More than one-third of millennial buyers say it’s very important that their new home offer some way of generating income, according to Zillow.
In Los Angeles, millennials are getting more creative as they try to grapple with the area’s high cost of living and squeeze more out of their investments, especially the biggest one they’re likely to ever make: buying someplace to live. This includes pursuing less traditional paths such as buying multi-family housing or cramming into a smaller space today to get ahead tomorrow, real estate experts say.
Here are a few tips from agents on what millennial home buyers should expect when buying a property with income potential.
Checking into Airbnb
Tatiana Tensen, Sotheby’s International Realty: I am a millennial, and when I bought my first house, I made sure it had a guest unit for me to generate some income with Airbnb to offset my mortgage.
There are several reasons millennials seek out income properties more than any other generation: the sharing economy and collaborative consumption, pressure from our parents to invest wisely, and housing prices.
When I bought my first house I went from paying less than $1,000 a month to $3,800. It was the scariest thing I ever did. I took the leap of faith that my husband and my careers would continue to flourish and also that we would be able to make money renting out the teeny guest unit in the back on Airbnb. Would we have been able to pay our mortgage without Airbnb? Sure. But that wouldn't leave much money left over for avocado toast.
Being a full-time landlord is definitely not for everyone. Here are things I tell people who are looking for homes with space for full-time renters:
Know your rights as a landlord and get to know your tenants' rights — there are a lot of them.
Know your goals and why you’re buying an income property.
Being a landlord is work. Learn to be handy or find someone who is.
Don’t forget you are paying taxes on that extra income.
The rules of Airbnb are tightening. Many units will no longer be eligible for Airbnb. Potential buyers need to be fluent in the changing rules.
Airbnb is also seasonal. There are some months when I am booked 98% of the days available. Other months it is only 8%. Make sure you can pay your mortgage without it.
Jason Insalaco, Coldwell Banker Hallmark: Millennials are doing something that others won’t do: sacrificing space in order to build wealth.
Last year, my millennial clients purchased a dapper duplex in Burbank. The property consisted of two large, two-bedroom residences that are currently occupied at near market rents. Instead of moving into the property they own, they stayed in their cozy studio apartment in a 10-unit building in northeast Los Angeles. They manage the property for their out-of-state landlord and pay significantly reduced rent.
Even though they tire of the tiny living space — less than 450 square feet — and tenants’ frequent texts and door knocks at 3 a.m. for building emergencies, my clients have decided to remain renters for several years. With the modest cash flow they receive from their Burbank duplex, the slow but steady equity growth, and their reduced housing costs as resident managers, they are saving money to start a family.

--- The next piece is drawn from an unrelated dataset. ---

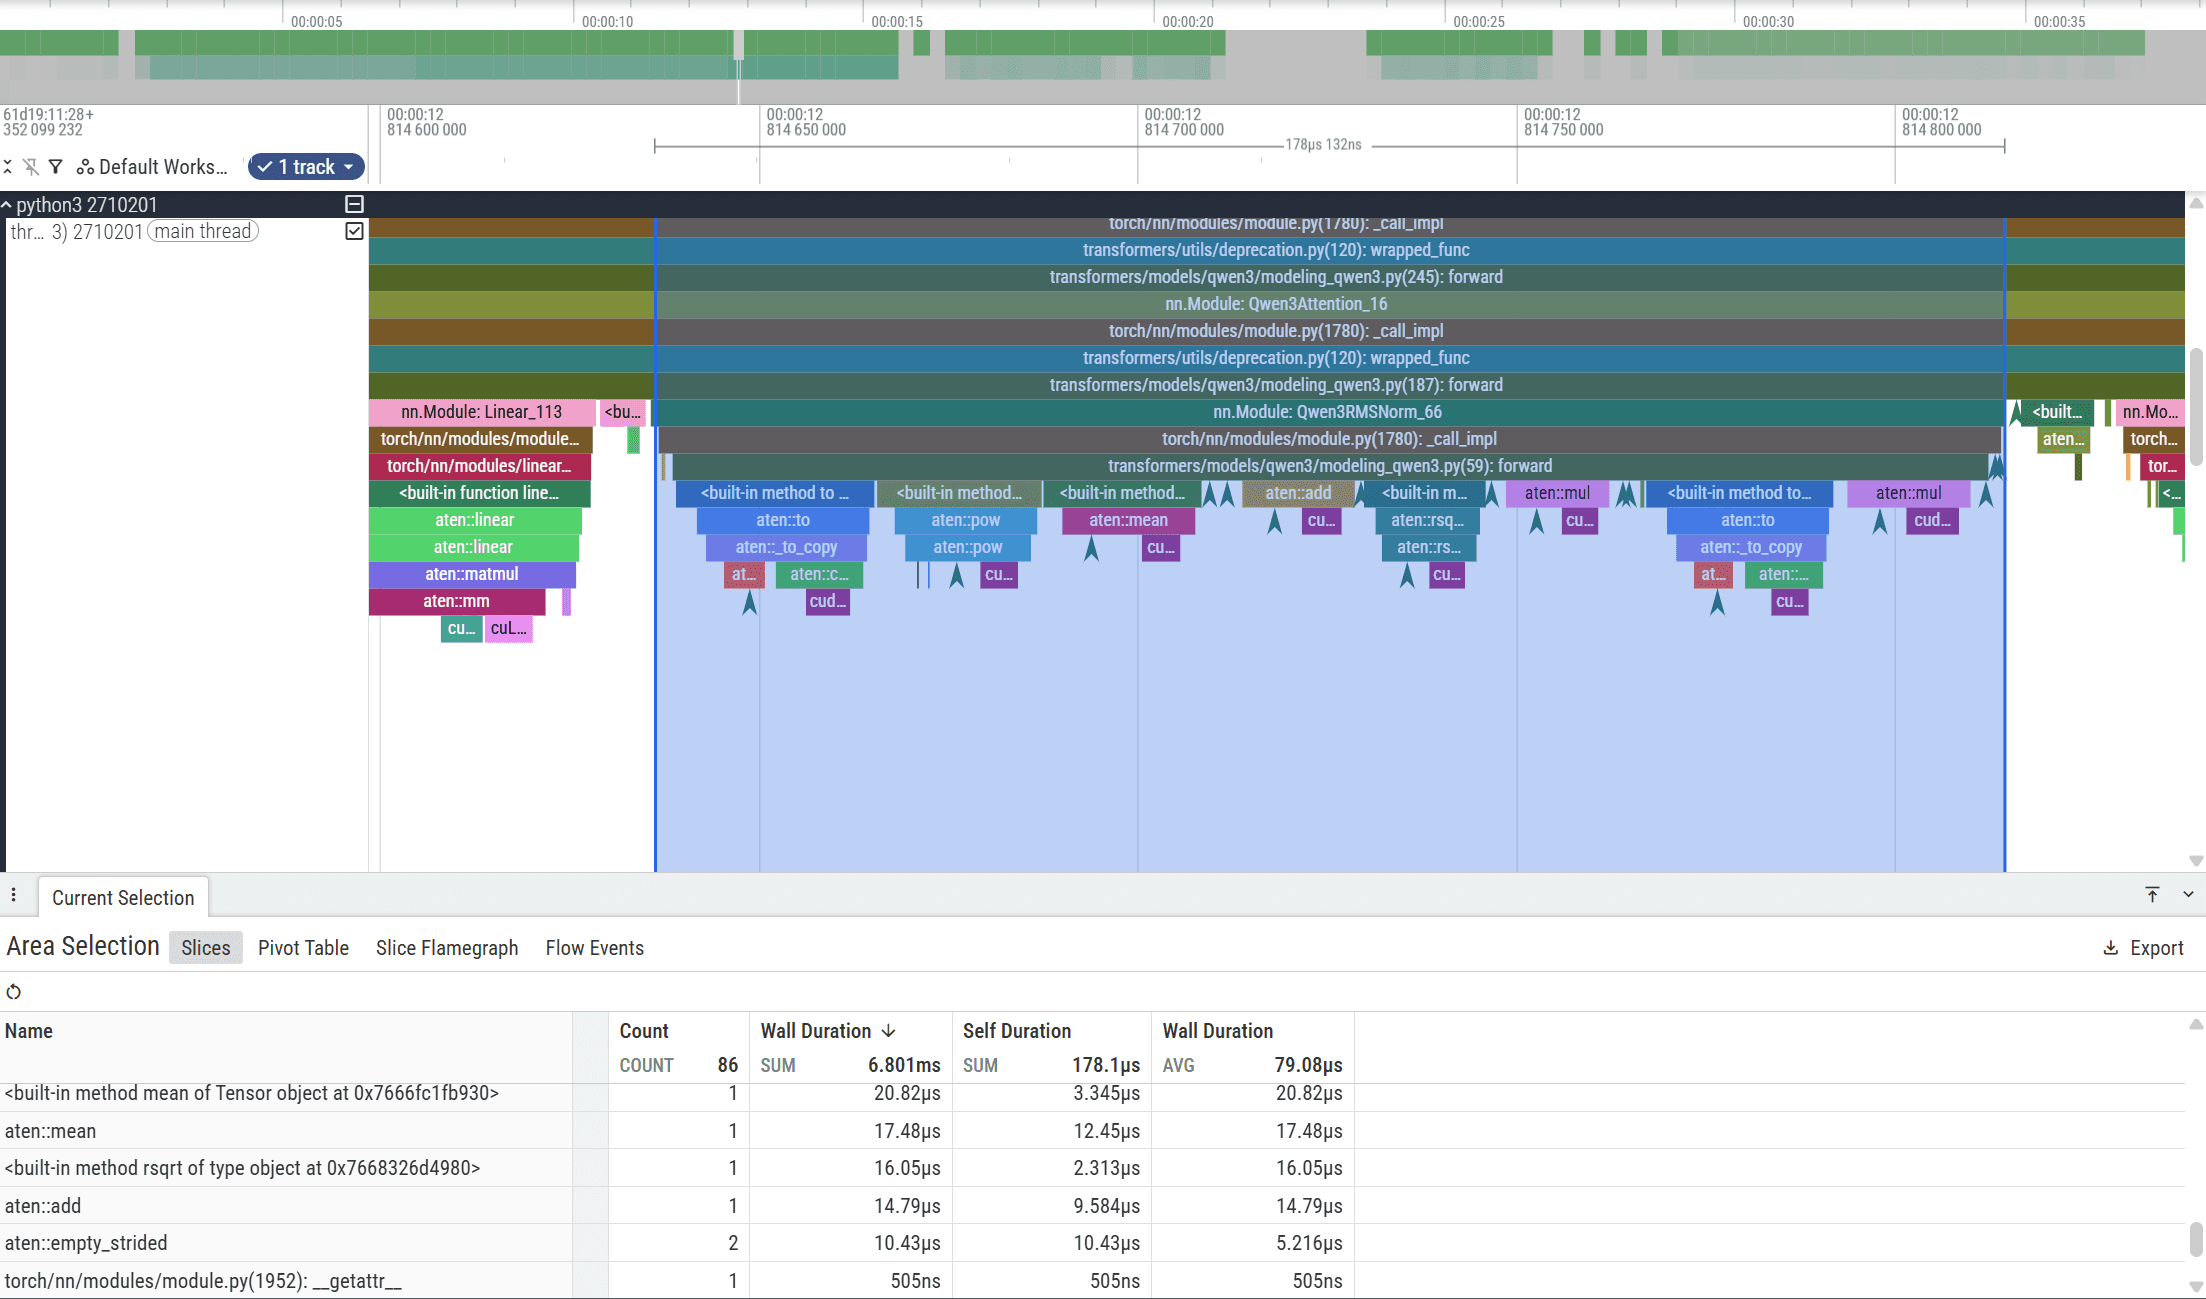Open the Slice Flamegraph tab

They plan to move into one of their Burbank units when they have their first child.
Megan Wilson, Brad Holmes Group / Compass: Three of the five buyers we have closed escrow with so far this year have desired a rentable space within the home. One buyer even decided to go with a fourplex in order to occupy one of the units and rent out the others. It’s definitely a trend in the East L.A. market, where buying is still relatively more affordable than other areas of the city, and buyers can still afford it along with the $70,000 in student loan debt.
The advice I would give first-time buyers, one millennial to another:
Not all properties are ADU (accessory dwelling unit) eligible. Do research.
Talk to a lender about buying a single-family residence versus a multi-unit residence. Some buyers don't realize that they may be able to afford more when buying an income property as opposed to a single-family property.
Research private lenders versus banks. You may be able to get a lower rate with a bank, but a private lender can usually help make a more competitive offer as far as tighter contingency deadlines.
The WeHo no-no
Chris Jacobs, Keller Williams Beverly Hills: The internet, social media and smartphone apps like Airbnb have influenced millennials to think smarter and be savvier about ways they can make money from their property purchase, as well as use the additional income to pay their property taxes for the year or just put money in the bank. There is a lot of money to be made and millennials know it.
A large portion of my business is in West Hollywood, and many buyers seeking income properties are unhappy when they find out that the city and a large majority of buildings have rules and restrictions against rentals.
Most buildings in West Hollywood enforce a one-year policy that states the new owner must live in (or own) the unit one full calendar year before they are able to rent it out. Some even limit the number of condos one person can own, whether it’s in their name or an LLC. Millennial buyers specifically seeking out property to rent right away are definitely turned off by these rules enforced by the buildings and city and are forced to venture out a bit.
Debbie Weiss, Keller Williams Santa Monica: I've certainly worked with a lot of millennials that have wanted the future income potential of an ADU or guest room either in the back or adjacent to the house. But I am also seeing a growing trend of young buyers that want a future space for their parents in the house or in the back for a guesthouse or ADU.